Change You Can Believe In (In Your Bag)

I have a personal rule that I will not return to my house after I have left my house unless it is the Most Dire of Circumstances. Like: Leaving my phone at home (the horror). Leaving my laptop at home (this has happened twice on my way to the office and I don’t want to even talk about it). Leaving without tampons when I really need tampons (I have a fifty/fifty track record on this — often I’ll just buy new tampons, because: You can never have too many tampons.) I just really hate to backtrack.

But: Today I left a pen at home and I was halfway down the stairs before I realized: I don’t have a pen. I was planning on making a list on the subway (tasking in multiples), and I really required a pen. I stood on the stair for more than a few moments to think a way out of my pen-dicament. I could buy a pen, but I couldn’t think of anywhere on the way to the train that would be sure to have them. (Do bodegas have pens? I didn’t know the answer, and I didn’t have the time to find out.) I thought about going into a shop and begging the waiter to borrow a pen and then … leaving with the pen. But this seemed awkward and dishonest. I mean, I’m sure there would be a way to do it in an in-and-out situation (“Can I see that pen for a sec?” [RUNS AWAY]), but it was early. Plus: I didn’t want to talk to anyone. I walked back upstairs and got the pen.

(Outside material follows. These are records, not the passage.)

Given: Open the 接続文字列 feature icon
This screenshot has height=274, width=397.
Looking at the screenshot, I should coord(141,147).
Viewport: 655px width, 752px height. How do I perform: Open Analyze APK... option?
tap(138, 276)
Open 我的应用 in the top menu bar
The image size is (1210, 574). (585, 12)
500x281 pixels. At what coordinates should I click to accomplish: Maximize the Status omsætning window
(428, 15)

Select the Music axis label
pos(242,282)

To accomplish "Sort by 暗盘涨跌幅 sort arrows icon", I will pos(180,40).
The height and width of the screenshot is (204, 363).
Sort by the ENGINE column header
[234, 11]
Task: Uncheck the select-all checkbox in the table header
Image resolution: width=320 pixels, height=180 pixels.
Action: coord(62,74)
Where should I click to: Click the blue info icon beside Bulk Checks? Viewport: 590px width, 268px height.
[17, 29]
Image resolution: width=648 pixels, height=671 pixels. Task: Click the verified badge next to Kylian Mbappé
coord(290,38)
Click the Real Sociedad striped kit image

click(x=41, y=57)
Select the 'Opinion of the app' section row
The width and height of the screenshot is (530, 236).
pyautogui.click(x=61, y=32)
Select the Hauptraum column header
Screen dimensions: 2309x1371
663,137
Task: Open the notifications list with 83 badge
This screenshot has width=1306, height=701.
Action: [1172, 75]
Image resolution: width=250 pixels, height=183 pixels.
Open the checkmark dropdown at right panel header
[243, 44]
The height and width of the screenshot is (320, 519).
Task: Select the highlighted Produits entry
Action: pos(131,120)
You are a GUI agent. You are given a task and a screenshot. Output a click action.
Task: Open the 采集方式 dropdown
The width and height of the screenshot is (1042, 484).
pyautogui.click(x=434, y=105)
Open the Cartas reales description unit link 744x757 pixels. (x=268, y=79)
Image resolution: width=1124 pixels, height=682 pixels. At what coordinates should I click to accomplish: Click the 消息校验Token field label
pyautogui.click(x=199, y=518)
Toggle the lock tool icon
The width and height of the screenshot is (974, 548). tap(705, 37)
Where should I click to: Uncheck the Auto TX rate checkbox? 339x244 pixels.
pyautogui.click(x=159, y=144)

I was in and out and down the stairs and down the block and then I was in the train station. The sign said the next train was two minutes away — I was obviously a genius of time management. I smugly swiped my card and started to walk through the turnstile when I was barred by two terrible words: “INSUFFICIENT FARE” (caps not mine, for once). I had to re-up my MetroCard. Fine. FINE. I could do that in two minutes and the machines were just right there and fine. I turned around and approached the first of three machines. I started tapping buttons, impatiently. NOTHING WAS HAPPENING. “Out of order.” Oh, I see. I moved to the next machine. Pushed a button while fumbling for my debit card — “TEMPORARILY NO CREDIT AND DEBIT,” it said (or maybe it said “NO CREDIT OR DEBIT RIGHT NOW,” or “SORRY SUCKER,” or, “WHY DON’T YOU HAVE REAL MONEY LIKE A NORMAL PERSON” — my memory is fuzzy on this detail).

Third machine: SAME THING. What. What. Whaaat. An attractive Irish man had come up to the second machine while I was staring at the third and was pushing some buttons. He asked me if I knew whether the machine would give him change for his $50 bill. I did not know. But I stared at his $50 for longer than one second because I had not seen one in a long time. It looked nice. He decided not to chance it, and a good thing, because I later saw that the max amount of change the machines give is $6 and wouldn’t that have sucked. He went upstairs to get change, which is what I should have done in the first place, gone upstairs and used an ATM. But: I hate to backtrack. So instead I started feeding coins into the machine. I had three quarters and some dimes in my wallet. Then I dug around my laptop and my bag of almonds and my bag of carrots and my tub of hummus and my laptop cord and my shirt in case I got cold later and my pen that it was so important that I get and my bottle of water and my phone (so glad I didn’t forget that) and my two notepads and about twelve tampons and three things of hand sanitizer and two things of lipstick until I had a fistful of change, which I fed into the machine. $2.65 — fifteen cents more than than the $2.50 one-way ticket. Success.

I think the lesson is that I should keep a twenty in my wallet hidden for emergencies just like this emergency, but I feel that psychically, I’d be too tempted to treat that emergency twenty dollar bill like I used to treat my emergency credit cards, which was: For anything but actual emergencies. So for my mental health I will not be doing this thing. But you probably should. Emergency twenty dollars: a good idea.